-- Opening Marker --

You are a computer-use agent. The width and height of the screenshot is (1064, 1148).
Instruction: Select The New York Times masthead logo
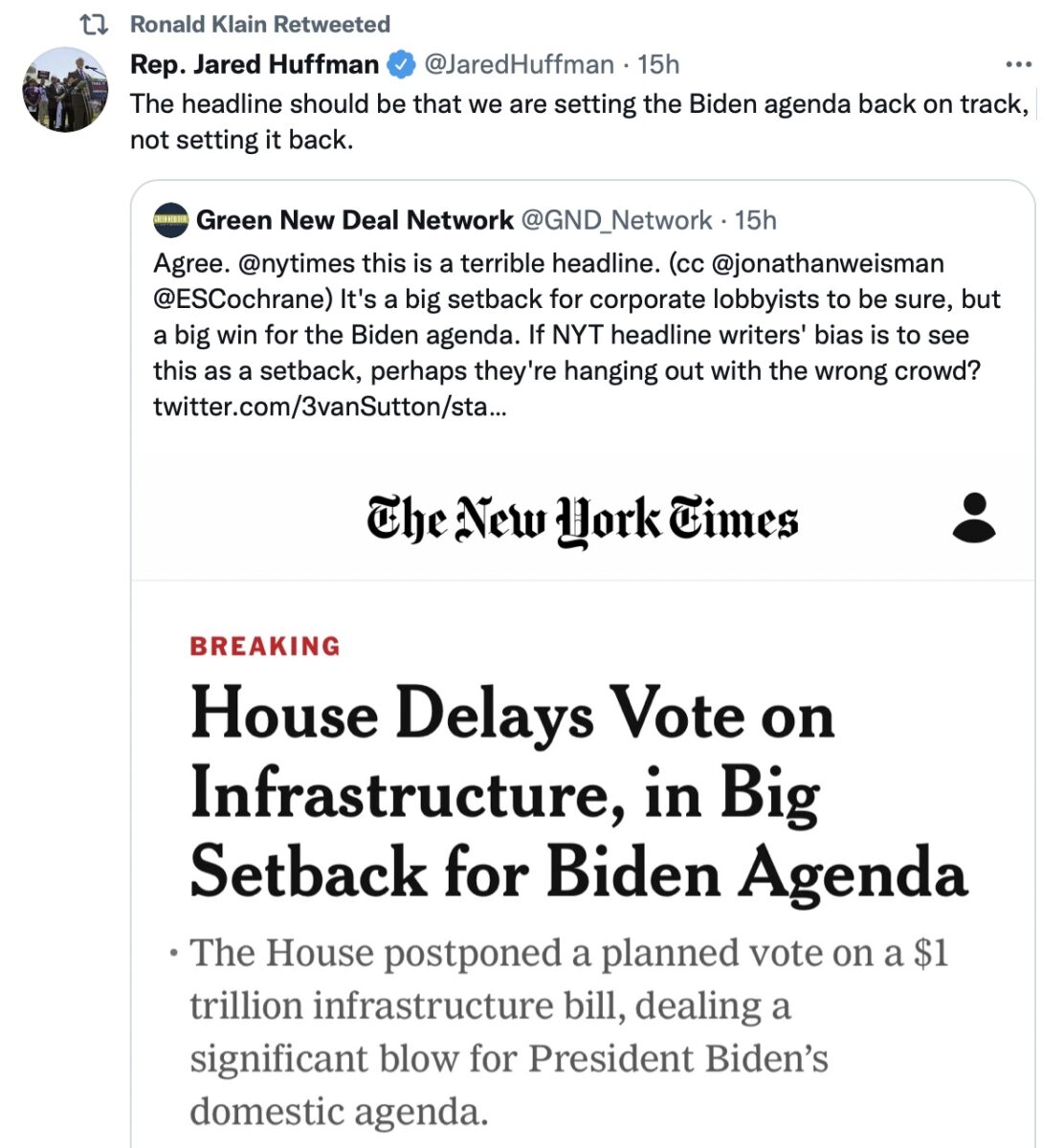coord(582,519)
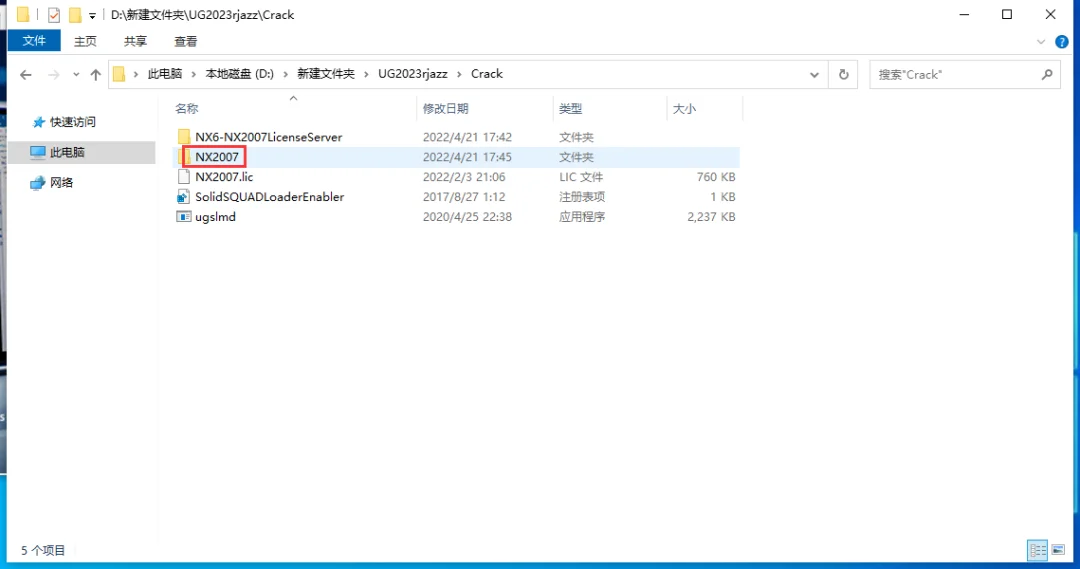The width and height of the screenshot is (1080, 569).
Task: Sort by 修改日期 column header
Action: point(445,109)

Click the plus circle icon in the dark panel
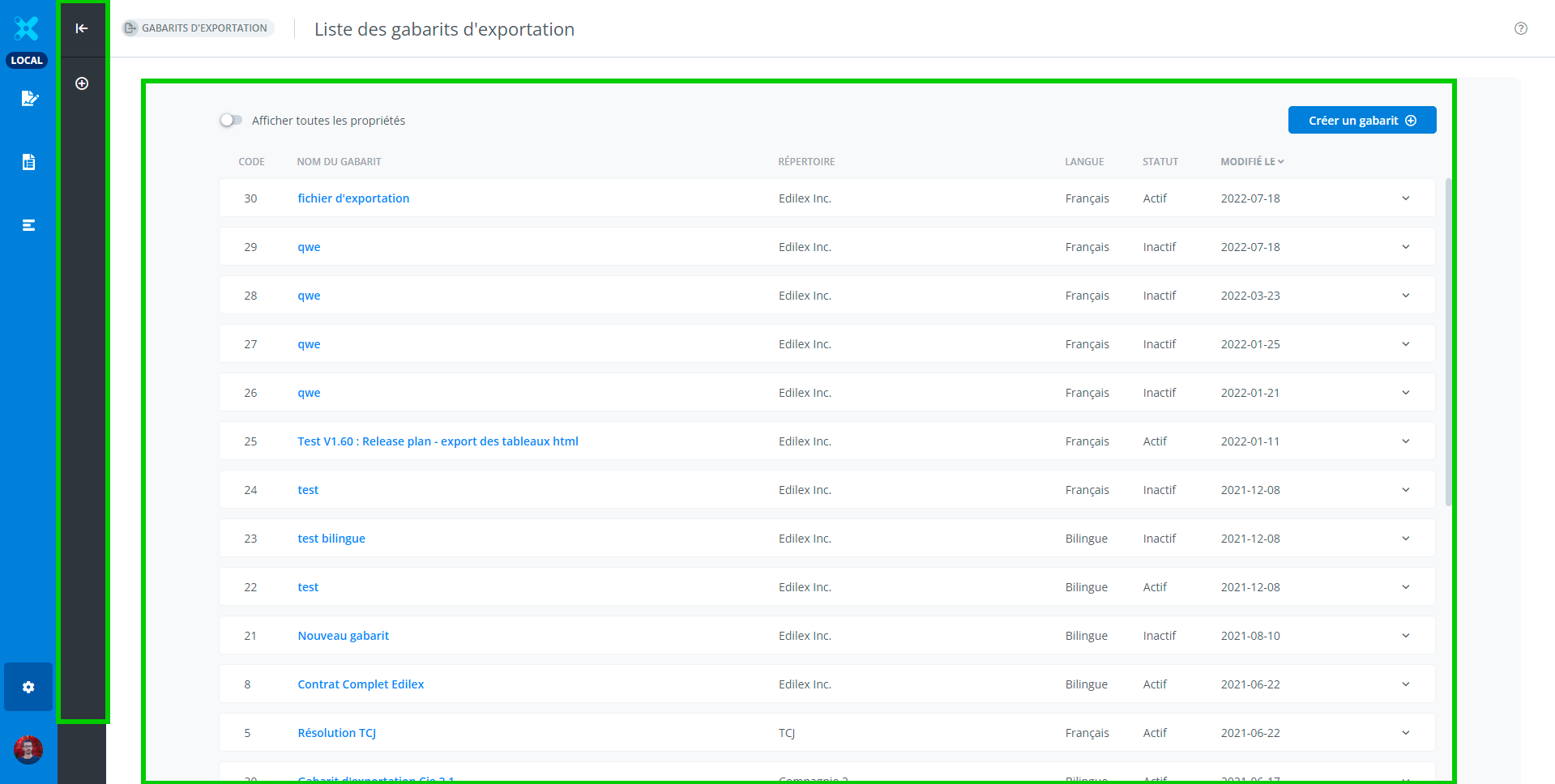pyautogui.click(x=82, y=83)
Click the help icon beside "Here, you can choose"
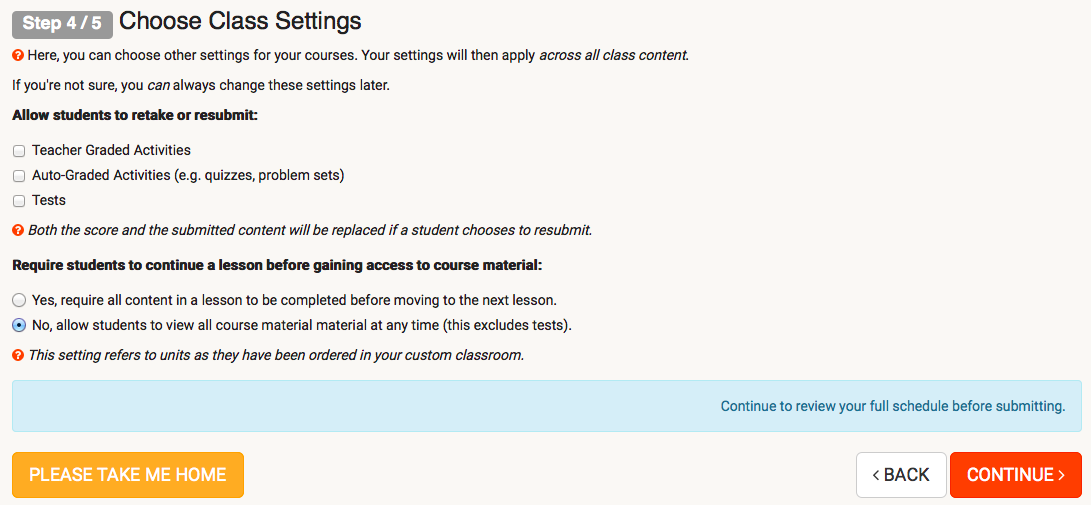Viewport: 1091px width, 505px height. (x=18, y=55)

-- Closing Marker --

The task
Only the pictures are to be dropped; the rest of the material above must be duplicated exactly.

Response to the exercise
You are a computer-use agent. The width and height of the screenshot is (1064, 1148).
Instruction: Select The New York Times masthead logo
coord(582,519)
The width and height of the screenshot is (1080, 569).
Task: Sort by 修改日期 column header
Action: point(445,109)

Click the plus circle icon in the dark panel
pyautogui.click(x=82, y=83)
Click the help icon beside "Here, you can choose"
Viewport: 1091px width, 505px height. (x=18, y=55)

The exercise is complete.